I’m on my third copy of this album, a recording which is one I’ve treasured for more than 50 years, almost as long as I’ve known DHP, the lifelong friend who introduced me to the music of Isaac Hayes. There is no album in my library that more clearly defines a place, a time and a friendship. Music can do that.
A basement apartment on Kennedy Street in Winnipeg, a Sansui 15 watt per channel amplifier, a Dual turntable with Shure cartridge and some serviceable no-name speakers, all purchased from a Phil Silvers lookalike named Max. He was the chief salesman and fast-talking loan officer at the nearly reputable House of Stein on Portage Avenue. The system cost me nearly $500, with $100 down and the balance financed by friendly Max, through Household Finance Corporation at barely legal rates.
DHP and I lived together on Kennedy Street for a time, bonded by a love of music, a 1967 blue Dodge Dart which I’d sold him in a weak moment, and a disdain for fame and fortune. He was a musician on the side, and I was a writer of sorts. We supported ourselves with unmentionable corporate jobs and dated whoever deigned to go out with us. So we listened to a lot of records, from Fred Neil’s Little Bit of Rain to Herbie Mann’s Memphis Underground to Harvey Mandel’s Cristo Redentor. Substances may have been ingested and/or inhaled from time to time.

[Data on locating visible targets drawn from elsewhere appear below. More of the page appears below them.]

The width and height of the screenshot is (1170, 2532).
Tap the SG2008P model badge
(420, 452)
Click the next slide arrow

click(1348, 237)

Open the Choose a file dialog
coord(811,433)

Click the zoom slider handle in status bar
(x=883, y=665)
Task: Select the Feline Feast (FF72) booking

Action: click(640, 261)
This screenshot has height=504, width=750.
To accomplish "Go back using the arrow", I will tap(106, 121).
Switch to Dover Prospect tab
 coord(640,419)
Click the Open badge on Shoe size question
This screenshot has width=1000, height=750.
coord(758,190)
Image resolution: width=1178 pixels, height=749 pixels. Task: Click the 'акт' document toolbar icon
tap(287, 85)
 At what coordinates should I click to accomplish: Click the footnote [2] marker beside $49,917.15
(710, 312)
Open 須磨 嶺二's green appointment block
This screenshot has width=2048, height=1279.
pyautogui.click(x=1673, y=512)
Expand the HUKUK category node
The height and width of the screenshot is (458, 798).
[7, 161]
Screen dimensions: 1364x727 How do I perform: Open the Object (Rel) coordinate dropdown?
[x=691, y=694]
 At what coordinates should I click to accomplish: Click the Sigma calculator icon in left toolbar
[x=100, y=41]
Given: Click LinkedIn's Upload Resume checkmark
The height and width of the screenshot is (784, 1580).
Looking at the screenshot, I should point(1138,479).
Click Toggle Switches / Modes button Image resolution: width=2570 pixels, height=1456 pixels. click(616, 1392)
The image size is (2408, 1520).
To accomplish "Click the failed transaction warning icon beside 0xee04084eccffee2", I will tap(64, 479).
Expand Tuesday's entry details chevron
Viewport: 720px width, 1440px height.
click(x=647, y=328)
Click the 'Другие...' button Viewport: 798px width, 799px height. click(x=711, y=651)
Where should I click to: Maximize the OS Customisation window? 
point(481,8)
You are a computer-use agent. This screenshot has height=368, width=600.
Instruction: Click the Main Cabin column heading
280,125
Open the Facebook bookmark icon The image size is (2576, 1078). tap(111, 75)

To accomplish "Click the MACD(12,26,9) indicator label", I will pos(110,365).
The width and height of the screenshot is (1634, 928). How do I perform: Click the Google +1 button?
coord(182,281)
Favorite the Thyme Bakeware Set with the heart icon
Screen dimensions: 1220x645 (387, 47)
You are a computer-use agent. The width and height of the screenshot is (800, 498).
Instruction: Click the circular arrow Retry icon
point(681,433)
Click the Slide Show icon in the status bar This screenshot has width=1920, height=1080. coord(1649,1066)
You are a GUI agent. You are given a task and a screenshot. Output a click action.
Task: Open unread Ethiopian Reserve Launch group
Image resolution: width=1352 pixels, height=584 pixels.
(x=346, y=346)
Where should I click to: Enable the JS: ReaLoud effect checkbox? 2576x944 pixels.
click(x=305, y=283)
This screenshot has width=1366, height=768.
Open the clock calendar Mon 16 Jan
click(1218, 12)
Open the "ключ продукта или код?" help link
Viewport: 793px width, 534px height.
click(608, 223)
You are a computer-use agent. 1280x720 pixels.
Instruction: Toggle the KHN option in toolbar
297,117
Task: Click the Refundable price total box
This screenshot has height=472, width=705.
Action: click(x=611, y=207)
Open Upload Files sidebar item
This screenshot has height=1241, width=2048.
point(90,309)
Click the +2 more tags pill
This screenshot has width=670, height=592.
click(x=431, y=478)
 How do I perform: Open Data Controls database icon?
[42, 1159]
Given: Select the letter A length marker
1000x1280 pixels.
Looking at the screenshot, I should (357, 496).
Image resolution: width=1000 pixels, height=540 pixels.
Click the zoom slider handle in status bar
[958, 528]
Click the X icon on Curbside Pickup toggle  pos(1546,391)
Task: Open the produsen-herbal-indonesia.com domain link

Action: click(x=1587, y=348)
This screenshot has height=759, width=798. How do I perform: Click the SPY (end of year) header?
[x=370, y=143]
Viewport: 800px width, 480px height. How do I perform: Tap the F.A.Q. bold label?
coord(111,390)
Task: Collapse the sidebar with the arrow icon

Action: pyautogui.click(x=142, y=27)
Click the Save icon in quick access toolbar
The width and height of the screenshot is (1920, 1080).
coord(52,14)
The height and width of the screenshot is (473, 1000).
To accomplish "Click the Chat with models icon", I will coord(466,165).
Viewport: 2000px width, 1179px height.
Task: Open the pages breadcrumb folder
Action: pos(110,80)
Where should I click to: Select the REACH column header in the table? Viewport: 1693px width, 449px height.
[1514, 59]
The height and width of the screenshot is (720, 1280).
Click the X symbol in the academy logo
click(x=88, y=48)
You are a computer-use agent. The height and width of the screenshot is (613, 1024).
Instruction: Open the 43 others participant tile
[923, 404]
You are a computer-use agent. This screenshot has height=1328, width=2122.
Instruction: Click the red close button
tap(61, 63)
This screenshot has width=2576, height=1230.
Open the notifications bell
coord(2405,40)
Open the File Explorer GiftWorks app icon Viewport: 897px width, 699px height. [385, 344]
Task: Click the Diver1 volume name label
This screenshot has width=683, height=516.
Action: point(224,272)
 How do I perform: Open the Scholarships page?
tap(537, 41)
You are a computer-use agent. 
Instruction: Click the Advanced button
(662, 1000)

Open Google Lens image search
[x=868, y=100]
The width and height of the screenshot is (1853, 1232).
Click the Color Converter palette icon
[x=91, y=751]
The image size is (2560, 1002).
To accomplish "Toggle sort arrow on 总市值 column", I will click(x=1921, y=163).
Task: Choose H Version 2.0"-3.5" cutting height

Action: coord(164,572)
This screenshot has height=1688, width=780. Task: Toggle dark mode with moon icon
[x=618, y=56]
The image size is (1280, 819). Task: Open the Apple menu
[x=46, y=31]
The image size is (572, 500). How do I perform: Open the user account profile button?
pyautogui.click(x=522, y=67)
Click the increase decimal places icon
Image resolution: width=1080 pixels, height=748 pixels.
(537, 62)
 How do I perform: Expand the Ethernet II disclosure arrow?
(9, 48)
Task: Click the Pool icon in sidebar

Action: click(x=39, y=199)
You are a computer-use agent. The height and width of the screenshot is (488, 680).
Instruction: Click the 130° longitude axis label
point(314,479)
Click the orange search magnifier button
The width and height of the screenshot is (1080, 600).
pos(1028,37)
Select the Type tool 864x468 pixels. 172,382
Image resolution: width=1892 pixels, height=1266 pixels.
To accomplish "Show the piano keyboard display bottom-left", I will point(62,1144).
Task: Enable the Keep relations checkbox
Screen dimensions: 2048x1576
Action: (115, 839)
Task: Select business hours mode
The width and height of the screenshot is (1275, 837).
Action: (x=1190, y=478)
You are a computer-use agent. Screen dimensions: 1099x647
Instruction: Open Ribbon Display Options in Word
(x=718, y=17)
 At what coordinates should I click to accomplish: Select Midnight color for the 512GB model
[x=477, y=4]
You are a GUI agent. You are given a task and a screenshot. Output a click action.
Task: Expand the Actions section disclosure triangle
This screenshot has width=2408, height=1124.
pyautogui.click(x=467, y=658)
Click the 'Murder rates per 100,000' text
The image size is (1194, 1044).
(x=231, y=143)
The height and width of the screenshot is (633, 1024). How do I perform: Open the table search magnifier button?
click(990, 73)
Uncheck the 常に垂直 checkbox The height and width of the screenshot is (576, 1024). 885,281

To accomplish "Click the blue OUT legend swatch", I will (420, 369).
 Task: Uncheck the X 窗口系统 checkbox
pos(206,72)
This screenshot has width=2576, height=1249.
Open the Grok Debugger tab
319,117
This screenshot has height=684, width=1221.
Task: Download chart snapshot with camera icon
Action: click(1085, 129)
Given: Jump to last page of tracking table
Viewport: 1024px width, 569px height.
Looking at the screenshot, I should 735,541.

Hot Buttered Soul was unlike any other record we had ever heard. We knew that right away. There were only four songs on the forty-five minute album. “Walk On By”, a cover of a Hal David-Burt Bacharach-Dionne Warwick tune, clocked in at 12 minutes, and from the opening dream-like funk one stepped into a world deep, hot and soulful. The next tune “Hyperbolicsyallabicsesquedalymystic” seemed to be a dramatic depiction of sex, and it still plays that way today. “One Woman” was a five minute heartbreaker about infidelity, regret and desire. The album closer was almost 19 minutes long, and contained an introductory rap that rang so true the song itself was nearly an afterthought. Except that the song was by “By The Time I Get To Phoenix”, created by the masterful songwriter Jimmy Webb.
From start to finish this record is a simmering soulful masterpiece.
Hayes was previously known as a staff songwriter for Stax Records, and he was well acquainted with their main session band The Bar-Kays. When the Stax hit-maker Otis Redding died in a plane crash in 1967, so did several members of The Bar-Kays. Stax management felt that Isaac Hayes had potential as a replacement for Redding, and issued a Hayes solo album in 1968 that flopped badly. Hayes insisted he would record again only if he had complete creative control. The combination of Hayes’ vocal abilities and the reconstituted Bar-Kays proved to be a winning formula. Hot Buttered Soul made it to Number One on the R & B album charts in 1969.
Moreover, the soaring orchestral arrangements, supported by an innovative pre-delay reverb process gave the record a hypnotic, psychedelic feel that other artists soon adopted, including Marvin Gaye for What’s Going On. Then there’s the undeniable rap component, Isaac’s spontaneous-sounding, but carefully scripted monologue that introduced “By The Time I Get To Phoenix”. It is a tour de force that deserves to be acknowledged as a major influence in the music of the last 30 years.
Still one of my favourite records, And as the saying goes, a shout-out to the adventurous DHP.